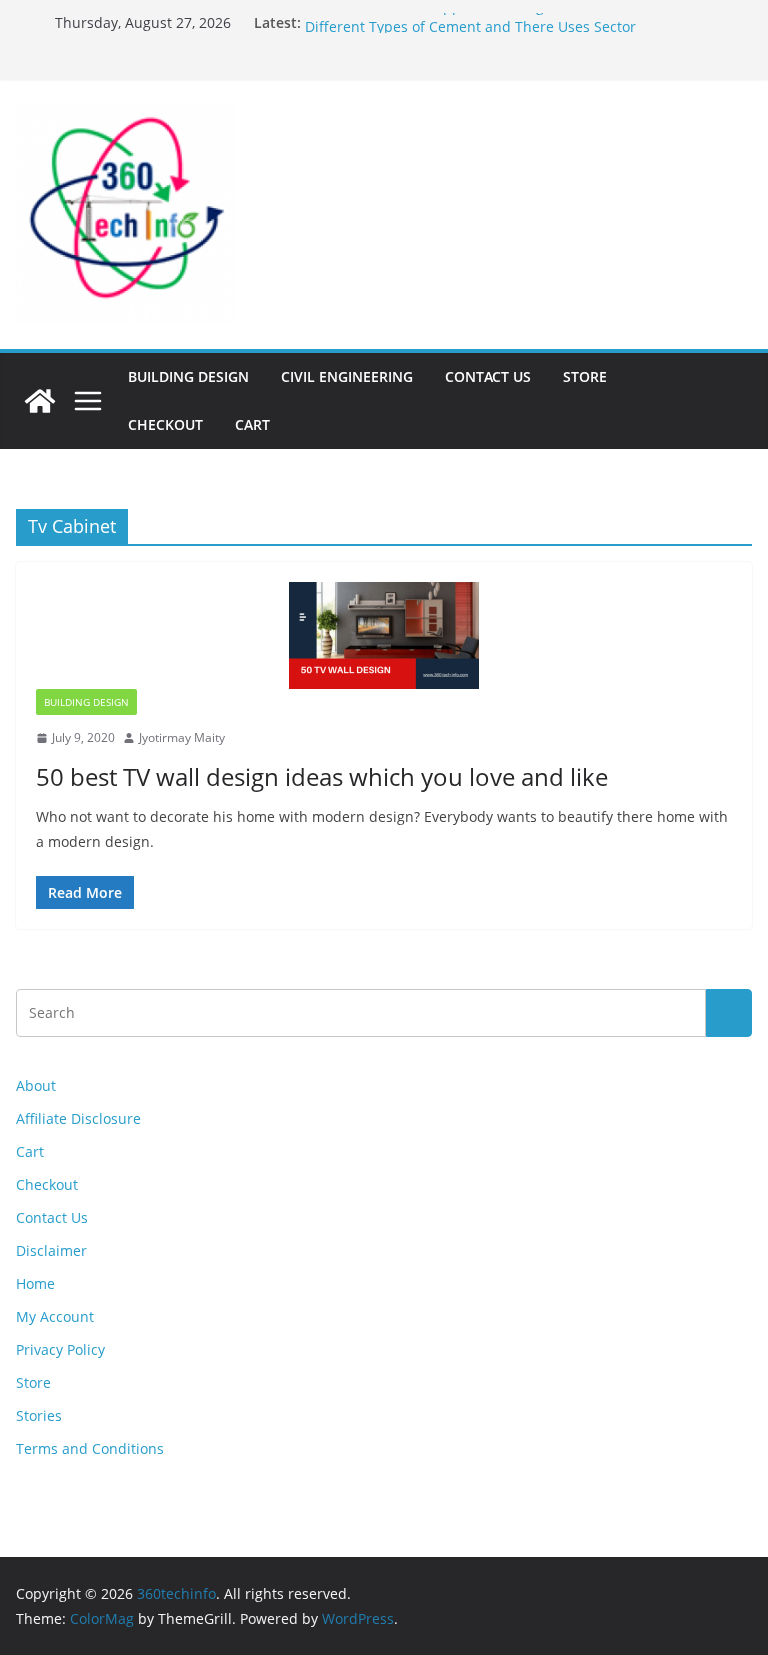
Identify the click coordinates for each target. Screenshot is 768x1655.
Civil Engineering (347, 376)
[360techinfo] (40, 401)
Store (585, 376)
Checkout (165, 424)
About (36, 1085)
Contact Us (488, 376)
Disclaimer (51, 1250)
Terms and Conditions (90, 1448)
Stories (39, 1415)
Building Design (188, 376)
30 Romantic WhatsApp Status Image (428, 16)
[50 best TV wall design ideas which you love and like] (384, 635)
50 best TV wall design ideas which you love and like (322, 776)
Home (35, 1283)
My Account (55, 1316)
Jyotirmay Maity (182, 737)
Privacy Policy (60, 1349)
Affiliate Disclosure (78, 1118)
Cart (252, 424)
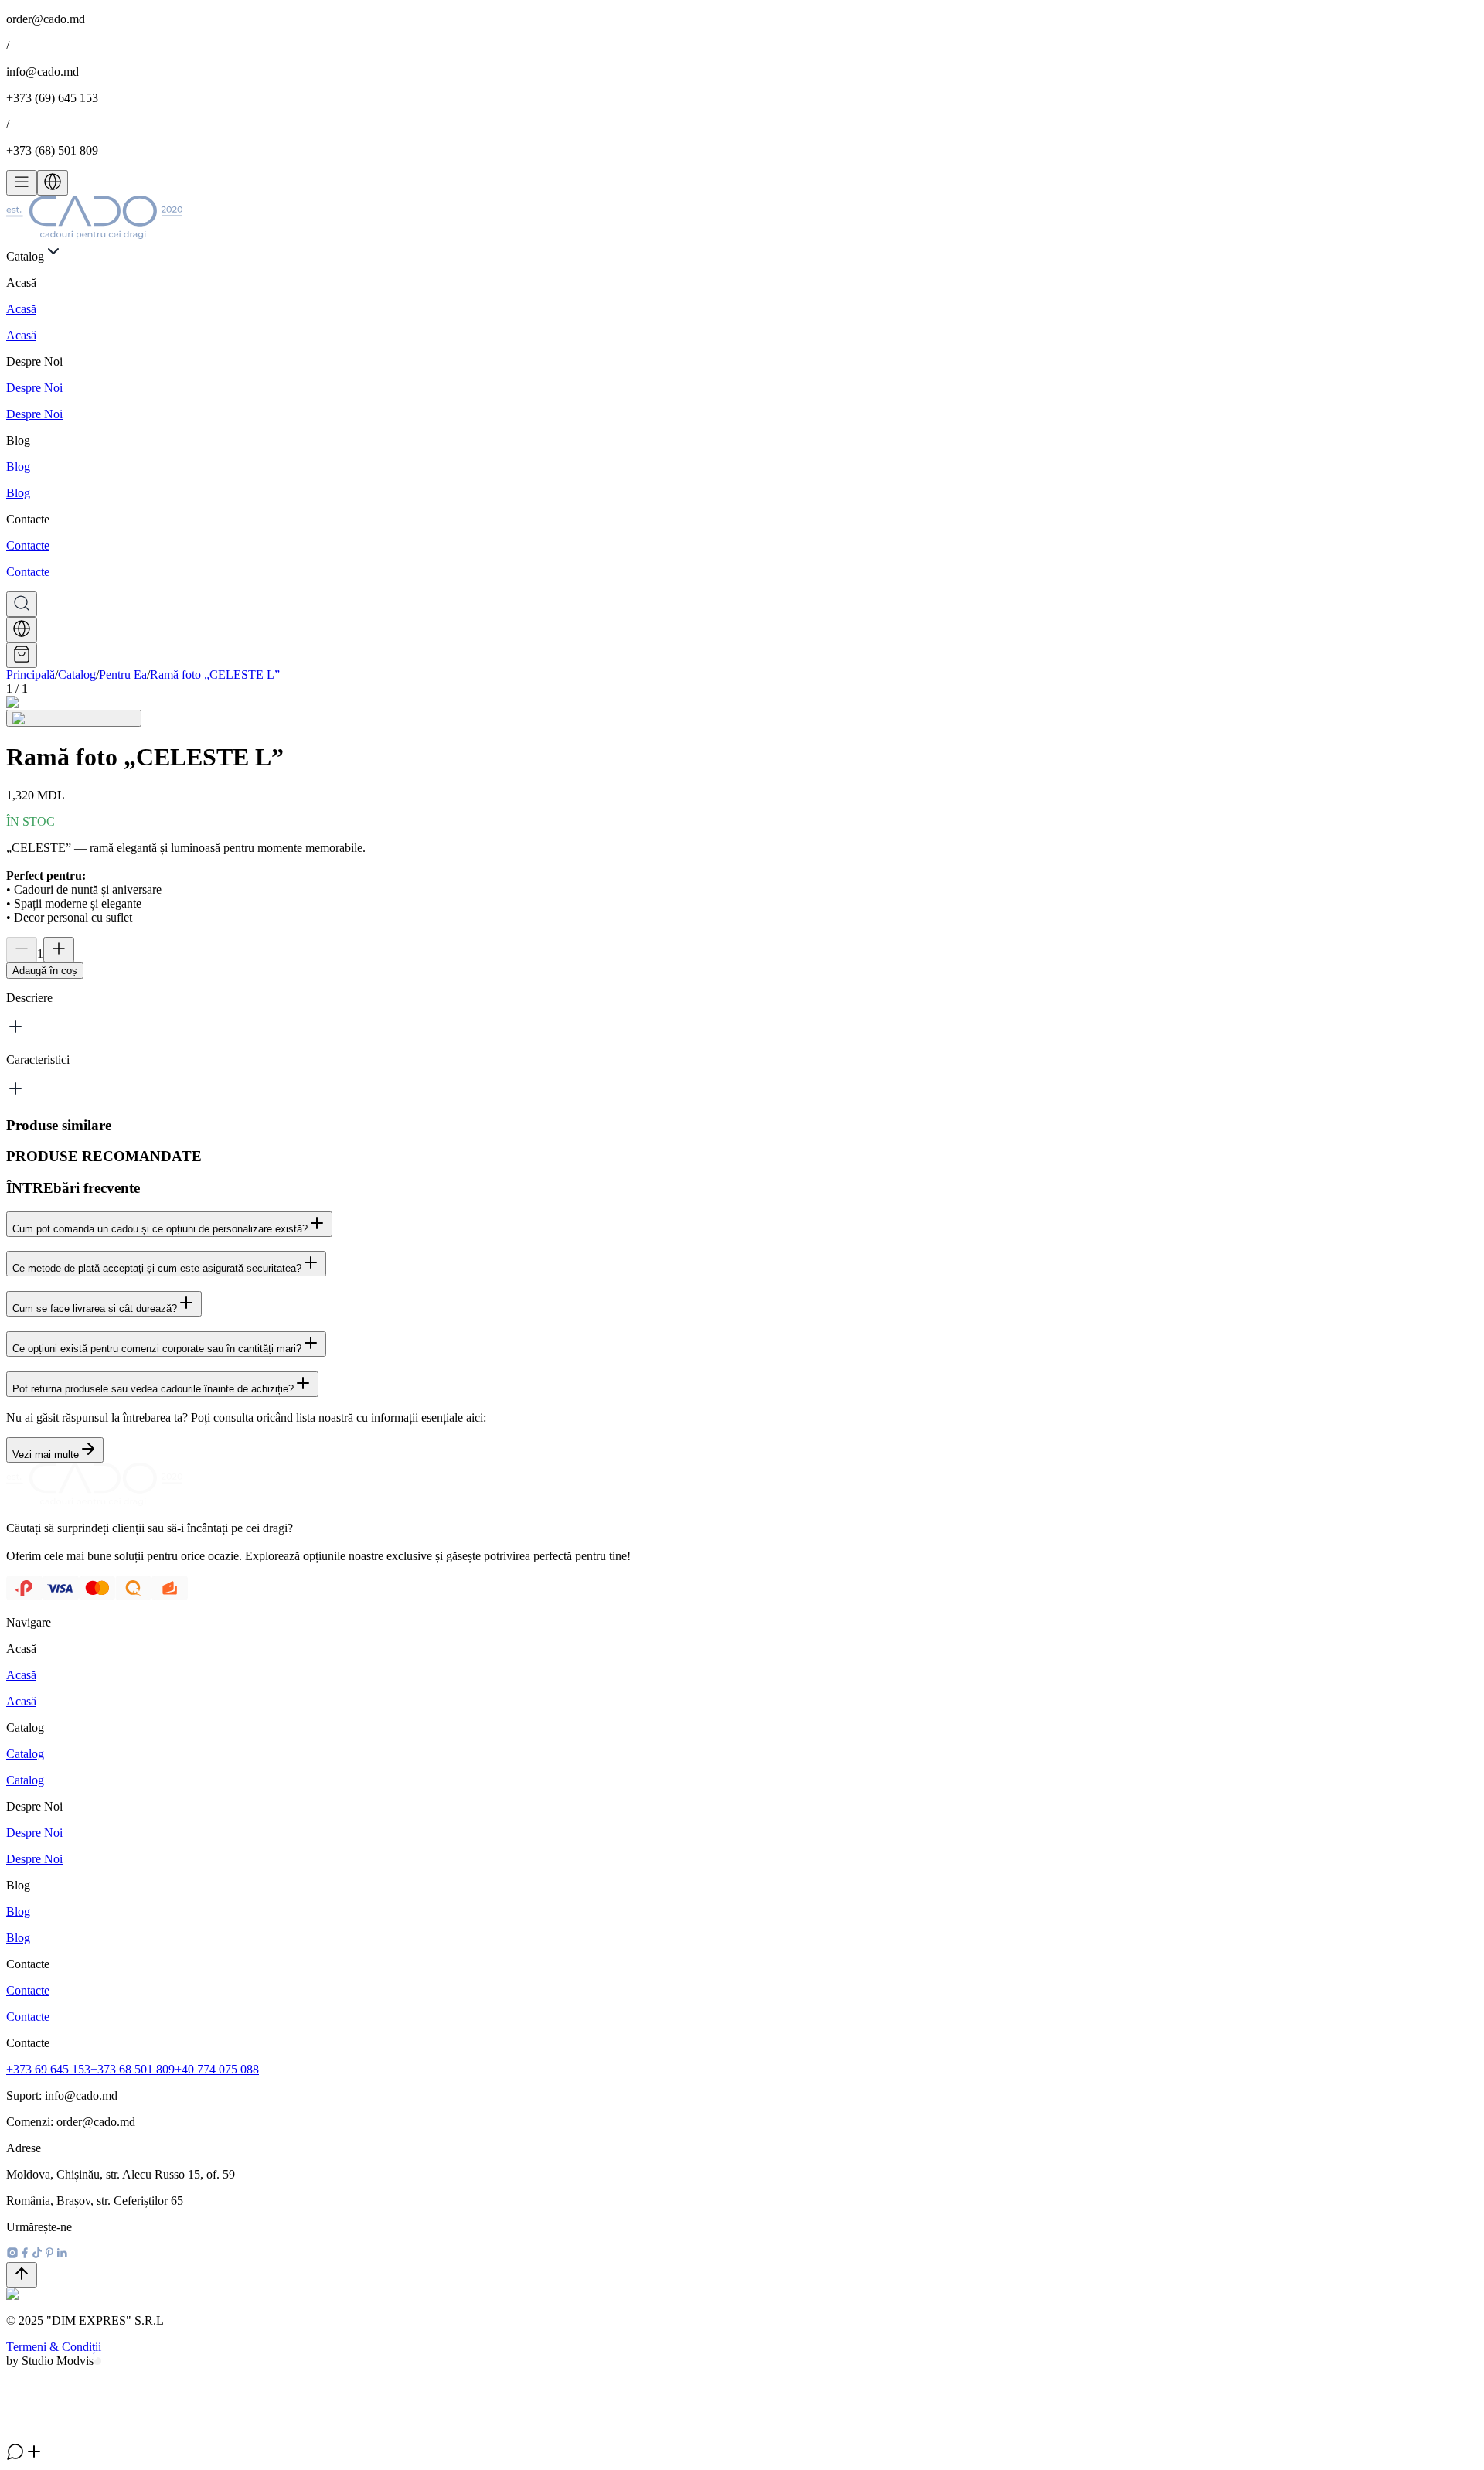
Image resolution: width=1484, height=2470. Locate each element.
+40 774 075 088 (217, 2069)
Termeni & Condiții (53, 2346)
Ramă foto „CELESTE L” (215, 674)
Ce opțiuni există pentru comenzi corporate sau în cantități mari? (156, 1348)
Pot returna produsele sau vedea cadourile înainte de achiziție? (153, 1389)
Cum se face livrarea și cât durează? (94, 1308)
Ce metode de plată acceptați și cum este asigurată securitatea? (156, 1268)
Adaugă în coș (44, 970)
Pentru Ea (123, 674)
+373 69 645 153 (48, 2069)
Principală (30, 674)
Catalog (77, 674)
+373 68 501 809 (132, 2069)
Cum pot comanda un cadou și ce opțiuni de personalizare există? (160, 1229)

━━━━━━━━━━━━━━━━

Reproduce each line of the material that mentions "wall".

[50 best TV wall design ideas which you love and like] (384, 635)
50 best TV wall design ideas which you love and like (322, 776)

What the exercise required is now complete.